While this approach is effective, the best application of acoustic technology would be sensors on the axle boxes of every car. Smart acoustic sensors built into the axle box of every train car could add significant safety margins for several different failure modes. In addition, acoustic sensors could give much more information than simply the bearing condition alone. 

In the case of this train derailment, the sensor on the failing set of wheels would have transmitted the condition of the bearings to the engineers, dispatcher, and the positive train control system, possibly days before the accident. According to video evidence, sparks and fire could be seen as the axle failed. This type of dramatic failure has an unmistakable sound signature that would be straightforward to detect using acoustic signals capture and analysis methods. 

Broader Applications of Acoustic Technology

In our experiments, we have seen that a single channel of an audible spectrum of audio captured from a mechanical system can reveal critical insights into the operation of that system. For example, a single acoustic sensor in the axle box could monitor the state of gears, bearings, brakes, and the track itself. Moreover, audio-centric machine learning tools can be trained to instantly detect deviations from ideal operating conditions to alert engineers of anomalies in various mechanical systems. 
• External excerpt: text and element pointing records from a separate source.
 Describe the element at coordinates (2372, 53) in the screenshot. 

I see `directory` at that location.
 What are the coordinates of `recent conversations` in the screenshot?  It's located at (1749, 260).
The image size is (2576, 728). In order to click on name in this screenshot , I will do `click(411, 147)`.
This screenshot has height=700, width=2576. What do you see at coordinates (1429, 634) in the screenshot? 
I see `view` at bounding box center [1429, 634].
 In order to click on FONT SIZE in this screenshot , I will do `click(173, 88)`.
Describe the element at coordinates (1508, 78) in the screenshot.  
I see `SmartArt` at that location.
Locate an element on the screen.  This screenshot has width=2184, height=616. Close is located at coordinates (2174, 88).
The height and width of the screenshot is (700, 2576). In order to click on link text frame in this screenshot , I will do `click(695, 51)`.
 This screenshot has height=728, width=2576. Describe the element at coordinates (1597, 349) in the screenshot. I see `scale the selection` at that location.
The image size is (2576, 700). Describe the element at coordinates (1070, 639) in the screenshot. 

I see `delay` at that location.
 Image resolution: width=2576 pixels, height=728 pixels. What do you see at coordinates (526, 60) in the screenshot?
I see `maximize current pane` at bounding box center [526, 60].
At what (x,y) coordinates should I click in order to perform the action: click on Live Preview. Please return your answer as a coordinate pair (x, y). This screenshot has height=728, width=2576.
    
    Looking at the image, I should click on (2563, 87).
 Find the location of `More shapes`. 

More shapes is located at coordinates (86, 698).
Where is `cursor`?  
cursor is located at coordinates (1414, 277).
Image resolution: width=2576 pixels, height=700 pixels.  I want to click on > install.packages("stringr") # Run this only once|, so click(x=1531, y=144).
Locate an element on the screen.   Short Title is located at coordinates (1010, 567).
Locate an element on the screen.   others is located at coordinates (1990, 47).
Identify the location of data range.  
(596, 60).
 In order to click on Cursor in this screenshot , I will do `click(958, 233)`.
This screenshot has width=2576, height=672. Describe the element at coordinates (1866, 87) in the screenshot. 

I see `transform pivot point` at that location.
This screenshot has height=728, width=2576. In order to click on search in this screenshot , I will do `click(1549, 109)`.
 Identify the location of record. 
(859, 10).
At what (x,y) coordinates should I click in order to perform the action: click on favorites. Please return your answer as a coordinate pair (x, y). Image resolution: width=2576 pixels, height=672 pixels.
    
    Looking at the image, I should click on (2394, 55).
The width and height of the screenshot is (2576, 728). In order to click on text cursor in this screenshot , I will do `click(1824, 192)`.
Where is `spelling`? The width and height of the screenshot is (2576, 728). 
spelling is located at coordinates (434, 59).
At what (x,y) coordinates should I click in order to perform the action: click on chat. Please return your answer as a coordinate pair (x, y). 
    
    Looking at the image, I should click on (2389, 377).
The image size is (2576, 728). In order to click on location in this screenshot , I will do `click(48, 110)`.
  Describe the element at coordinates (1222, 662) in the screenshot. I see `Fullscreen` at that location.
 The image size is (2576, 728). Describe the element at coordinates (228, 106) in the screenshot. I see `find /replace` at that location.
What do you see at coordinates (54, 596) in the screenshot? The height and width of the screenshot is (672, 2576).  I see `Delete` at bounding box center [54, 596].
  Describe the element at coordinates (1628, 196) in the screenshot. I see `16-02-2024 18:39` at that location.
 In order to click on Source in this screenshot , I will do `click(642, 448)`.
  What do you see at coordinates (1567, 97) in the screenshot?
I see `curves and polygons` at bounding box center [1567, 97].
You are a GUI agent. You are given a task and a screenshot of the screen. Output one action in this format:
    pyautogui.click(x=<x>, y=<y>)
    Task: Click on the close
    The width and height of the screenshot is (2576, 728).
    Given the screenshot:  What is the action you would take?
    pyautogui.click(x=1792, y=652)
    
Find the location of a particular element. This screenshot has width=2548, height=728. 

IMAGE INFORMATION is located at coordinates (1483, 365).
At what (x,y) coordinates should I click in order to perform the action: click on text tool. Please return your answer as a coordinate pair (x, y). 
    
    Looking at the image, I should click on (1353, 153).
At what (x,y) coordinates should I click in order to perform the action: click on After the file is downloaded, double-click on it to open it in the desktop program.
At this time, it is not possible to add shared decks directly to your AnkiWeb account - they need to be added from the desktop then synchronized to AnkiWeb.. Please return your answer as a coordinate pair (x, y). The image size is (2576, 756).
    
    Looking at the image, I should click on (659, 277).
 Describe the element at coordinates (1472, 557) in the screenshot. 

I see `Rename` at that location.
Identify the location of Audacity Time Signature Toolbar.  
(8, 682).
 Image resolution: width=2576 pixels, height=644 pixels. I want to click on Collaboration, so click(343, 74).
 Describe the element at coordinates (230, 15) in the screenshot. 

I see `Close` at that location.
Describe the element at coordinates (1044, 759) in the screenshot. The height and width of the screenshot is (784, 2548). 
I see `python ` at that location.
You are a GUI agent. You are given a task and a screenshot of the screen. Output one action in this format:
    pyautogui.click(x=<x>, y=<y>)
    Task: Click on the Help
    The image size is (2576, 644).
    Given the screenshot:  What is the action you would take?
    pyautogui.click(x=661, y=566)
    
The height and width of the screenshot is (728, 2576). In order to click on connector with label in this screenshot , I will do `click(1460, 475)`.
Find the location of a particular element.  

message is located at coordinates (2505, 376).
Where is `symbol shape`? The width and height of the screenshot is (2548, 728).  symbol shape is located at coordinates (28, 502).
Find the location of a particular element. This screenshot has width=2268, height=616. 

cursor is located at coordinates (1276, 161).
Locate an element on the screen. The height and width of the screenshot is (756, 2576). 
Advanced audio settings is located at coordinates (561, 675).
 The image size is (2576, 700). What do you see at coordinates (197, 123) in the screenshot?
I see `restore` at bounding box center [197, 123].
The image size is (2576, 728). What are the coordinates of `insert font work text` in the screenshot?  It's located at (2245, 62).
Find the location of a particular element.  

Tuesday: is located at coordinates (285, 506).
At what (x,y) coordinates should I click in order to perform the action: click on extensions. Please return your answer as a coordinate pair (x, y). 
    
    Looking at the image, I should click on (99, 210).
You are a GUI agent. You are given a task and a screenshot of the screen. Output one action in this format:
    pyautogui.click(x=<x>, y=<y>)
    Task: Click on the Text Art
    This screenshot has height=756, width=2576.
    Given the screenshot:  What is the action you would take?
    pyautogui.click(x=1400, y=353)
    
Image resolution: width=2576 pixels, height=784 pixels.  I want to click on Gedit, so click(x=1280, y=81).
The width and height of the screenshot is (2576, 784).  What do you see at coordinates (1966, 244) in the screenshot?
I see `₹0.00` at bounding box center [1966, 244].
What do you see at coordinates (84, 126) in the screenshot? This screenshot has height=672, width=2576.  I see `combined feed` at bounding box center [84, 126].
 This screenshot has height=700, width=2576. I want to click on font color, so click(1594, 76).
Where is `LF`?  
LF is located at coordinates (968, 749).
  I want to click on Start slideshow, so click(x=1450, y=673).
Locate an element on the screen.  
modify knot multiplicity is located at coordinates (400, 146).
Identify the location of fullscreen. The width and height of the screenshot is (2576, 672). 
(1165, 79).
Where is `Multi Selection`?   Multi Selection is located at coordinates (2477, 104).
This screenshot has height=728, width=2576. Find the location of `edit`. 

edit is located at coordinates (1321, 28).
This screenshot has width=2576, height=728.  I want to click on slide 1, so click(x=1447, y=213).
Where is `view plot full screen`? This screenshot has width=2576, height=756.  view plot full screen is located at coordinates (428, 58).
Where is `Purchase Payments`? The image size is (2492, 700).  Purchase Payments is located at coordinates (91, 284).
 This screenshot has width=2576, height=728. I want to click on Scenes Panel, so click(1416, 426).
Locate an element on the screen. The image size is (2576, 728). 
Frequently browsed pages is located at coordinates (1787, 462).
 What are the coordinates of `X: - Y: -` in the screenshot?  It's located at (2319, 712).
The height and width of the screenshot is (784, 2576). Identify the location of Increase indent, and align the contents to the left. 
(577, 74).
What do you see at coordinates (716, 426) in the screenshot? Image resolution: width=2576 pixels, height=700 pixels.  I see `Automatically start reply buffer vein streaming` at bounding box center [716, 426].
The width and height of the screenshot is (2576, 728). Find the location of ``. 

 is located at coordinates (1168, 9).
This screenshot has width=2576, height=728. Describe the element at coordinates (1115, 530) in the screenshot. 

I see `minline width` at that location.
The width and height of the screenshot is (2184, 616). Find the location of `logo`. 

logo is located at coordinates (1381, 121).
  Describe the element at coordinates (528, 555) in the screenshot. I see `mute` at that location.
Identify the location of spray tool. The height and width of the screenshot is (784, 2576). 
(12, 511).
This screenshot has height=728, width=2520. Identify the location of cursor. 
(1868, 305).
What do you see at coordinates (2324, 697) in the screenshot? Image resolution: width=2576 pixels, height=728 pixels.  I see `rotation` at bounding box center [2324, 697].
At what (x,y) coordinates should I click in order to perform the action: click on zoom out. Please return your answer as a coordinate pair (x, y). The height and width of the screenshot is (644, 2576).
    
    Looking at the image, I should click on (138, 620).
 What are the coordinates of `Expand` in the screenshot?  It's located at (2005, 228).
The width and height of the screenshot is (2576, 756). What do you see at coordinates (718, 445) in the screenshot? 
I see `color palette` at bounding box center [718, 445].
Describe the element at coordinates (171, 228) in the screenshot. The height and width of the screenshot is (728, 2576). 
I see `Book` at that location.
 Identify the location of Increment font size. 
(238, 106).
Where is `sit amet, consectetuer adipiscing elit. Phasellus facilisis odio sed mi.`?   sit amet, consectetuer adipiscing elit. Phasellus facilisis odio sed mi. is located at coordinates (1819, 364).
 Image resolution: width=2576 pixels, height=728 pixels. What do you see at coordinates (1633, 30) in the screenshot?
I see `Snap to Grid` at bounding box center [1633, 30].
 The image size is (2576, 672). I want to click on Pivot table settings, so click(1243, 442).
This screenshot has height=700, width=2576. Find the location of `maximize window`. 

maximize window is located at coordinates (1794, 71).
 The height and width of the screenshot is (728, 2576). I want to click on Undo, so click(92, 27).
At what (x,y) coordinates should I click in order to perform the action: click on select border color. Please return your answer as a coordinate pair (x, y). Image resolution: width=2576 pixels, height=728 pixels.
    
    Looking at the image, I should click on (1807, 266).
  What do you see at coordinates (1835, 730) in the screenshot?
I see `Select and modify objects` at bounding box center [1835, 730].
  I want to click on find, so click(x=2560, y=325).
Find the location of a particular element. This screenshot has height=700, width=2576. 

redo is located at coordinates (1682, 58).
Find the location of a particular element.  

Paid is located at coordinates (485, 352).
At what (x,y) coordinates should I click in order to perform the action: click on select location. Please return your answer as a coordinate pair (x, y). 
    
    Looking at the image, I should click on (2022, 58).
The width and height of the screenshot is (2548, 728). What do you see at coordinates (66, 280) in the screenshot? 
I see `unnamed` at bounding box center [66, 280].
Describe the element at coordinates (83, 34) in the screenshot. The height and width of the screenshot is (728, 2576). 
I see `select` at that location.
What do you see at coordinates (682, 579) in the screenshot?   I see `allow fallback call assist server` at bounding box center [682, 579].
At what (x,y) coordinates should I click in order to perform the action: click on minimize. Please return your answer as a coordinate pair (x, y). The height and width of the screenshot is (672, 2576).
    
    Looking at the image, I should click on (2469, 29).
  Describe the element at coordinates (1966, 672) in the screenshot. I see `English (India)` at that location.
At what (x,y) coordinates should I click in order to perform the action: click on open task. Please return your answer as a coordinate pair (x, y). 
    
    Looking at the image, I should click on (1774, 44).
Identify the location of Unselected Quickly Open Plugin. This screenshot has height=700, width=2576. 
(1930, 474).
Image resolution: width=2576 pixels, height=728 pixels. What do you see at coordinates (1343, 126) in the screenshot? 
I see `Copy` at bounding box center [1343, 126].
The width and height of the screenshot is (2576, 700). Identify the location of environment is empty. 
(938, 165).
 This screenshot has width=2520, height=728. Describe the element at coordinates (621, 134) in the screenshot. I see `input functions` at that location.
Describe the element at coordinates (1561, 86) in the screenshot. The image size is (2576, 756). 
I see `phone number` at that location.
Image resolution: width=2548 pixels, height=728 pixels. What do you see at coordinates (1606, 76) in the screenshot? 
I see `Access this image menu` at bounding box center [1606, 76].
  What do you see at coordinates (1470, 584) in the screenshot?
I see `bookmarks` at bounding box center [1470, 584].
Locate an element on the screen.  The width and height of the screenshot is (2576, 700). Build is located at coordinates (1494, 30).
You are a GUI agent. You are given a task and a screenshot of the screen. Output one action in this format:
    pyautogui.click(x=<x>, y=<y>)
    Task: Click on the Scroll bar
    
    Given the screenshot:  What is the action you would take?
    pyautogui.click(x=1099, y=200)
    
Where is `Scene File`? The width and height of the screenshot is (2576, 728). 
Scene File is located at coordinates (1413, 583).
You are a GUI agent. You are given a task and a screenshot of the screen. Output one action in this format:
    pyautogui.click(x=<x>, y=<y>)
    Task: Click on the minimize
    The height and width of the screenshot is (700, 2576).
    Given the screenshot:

The New Audio Machine Intelligence (AMI) Platform

BMT has developed the Audio Machine Intelligence (AMI) platform to address the need for integrated smart audio sensors. This system allows the bridging of acoustic and industry experts to create valuable solutions for a wide range of problems. So why aren’t we seeing more audio sensors on the market?  

Unlike visual AI systems, audio is esoteric and has not been a primary research focus in this sector. BMT seeks to eliminate any doubt that audio signals can be used in an industrial context by simplifying the hard acoustic problems with patented Digital Power Station (DPS) signal processing technology, novel user interfaces, and specialized audio capture hardware. AMI shortens innovation cycles to put the power of modern machine learning into the hands of engineers who need it the most. Instead of relying on pre-trained AI models, AMI provides an intuitive workflow for capturing data, training custom models, and deploying solutions unique to the user’s application.

Monitoring Machine Health with Acoustic Smart Sensors

Acoustic smart sensors offer an effective method for analyzing, capturing, and reporting machine health data. As we can see in the tragic example of the East Palestine derailment, temperature sensors and traditional inspections are insufficient for public safety. Temperature sensors cannot detect critical maintenance issues in time to prevent mechanical failure. We can prevent further catastrophes across many industries by providing high-performance reporting of fault conditions using audio analysis. The time is right to start bringing these smart audio sensors into production to improve and optimize many performance categories.